Lessons from Roman Persecution

Lessons from Roman Persecution June 2, 2020

Ancient Rome was the pinnacle of religious toleration, making a point to honor even the gods of their defeated enemies by installing them in the Pantheon.  Ancient Rome had an enlightened legal system, protecting individual rights and the principles of justice.  And yet, Rome made an exception for Christians, putting aside its toleration and violating its own tenets of justice to outlaw and cruelly punish the followers of Jesus Christ.

Why did Rome do that?  And might today’s similarly tolerant and legally enlightened societies do the same?

The Catholic legal expert Carl Herstein has written a fascinating and important article for Public Square entitled Our Return to the Persecution of the Pre-Christian World.  He examines just why the Roman persecuted Christianity and sees parallels to the growing legal challenges that Christians are facing today.  He is not saying that today’s Christians are in jeopardy of being thrown to the lions or burned as torches to provide light for an emperor’s feast.  He is concentrating on the laws and their rationale then and now.

I want to sum up his argument and then draw some lessons from his findings, with reference to options that Christians are currently considering about how to function in an increasingly secularist and culturally hostile climate.

Romans disliked Christians and felt threatened by them because they opposed Roman values and refused to participate fully in Roman public life.  Central to the Roman Republic and then the Roman Empire was political participation–running for office, campaigning, voting–but the early Christians cared little for that.  Rome was militaristic and glorified war, but the Christians favored peace and often refused to join the army.  Rome loved its gladiator fights and related spectacles, but the Christians scorned them.  Religion for the Romans was primarily a civic matter, but Christians refused to take part, considering the civil religion in all of its tolerance to be idolatry.  Christians were thus a living reproach to what Romans held dear.  Of course they were hated.

What Rome wanted from the Christians was submission.  Roman law demanded of the Christians, an act of obeisance to Roman values, however small.  Just burn some incense to the deified Emperor.  That’s all you have to do.

Herstein notes that the Romans violated their own legal principles to extort this concession from the Christians.  The legal system was not so enlightened that it rejected torture, but torture was always used to force the accused to confess their crimes.  Christians, though, were quite willing to confess the crime of their faith.  So with them, the Romans used torture to get them to deny the crime that they were charged with.  The goal of the torturers was to force the accused to deny their faith, to apostasize, whereupon they would be released.

■ **Information provided**

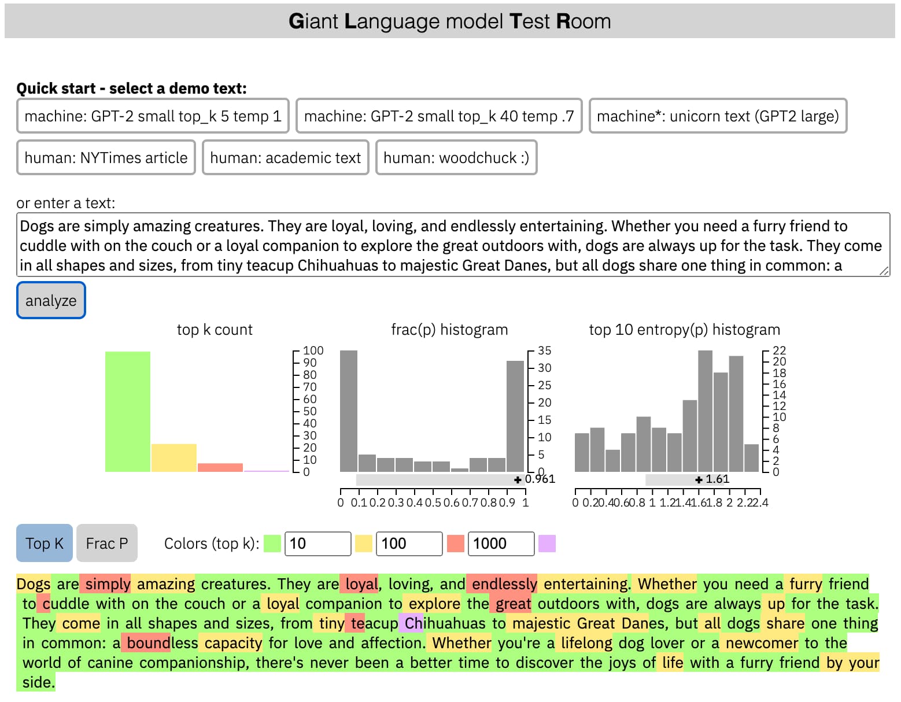Load the 'human: woodchuck :)' demo text
The width and height of the screenshot is (901, 702).
456,157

■ **The task**
From the paragraph of the Roman persecution article that begins "Romans disliked Christians," list each part of Roman life that the early Christians are said to have rejected or stayed out of.

■ **Task answer**
- Political participation: running for office, campaigning and voting
- War and the army, which Rome glorified and which Christians often refused to join
- Gladiator fights and related spectacles
- The Roman civil religion, which Christians considered idolatry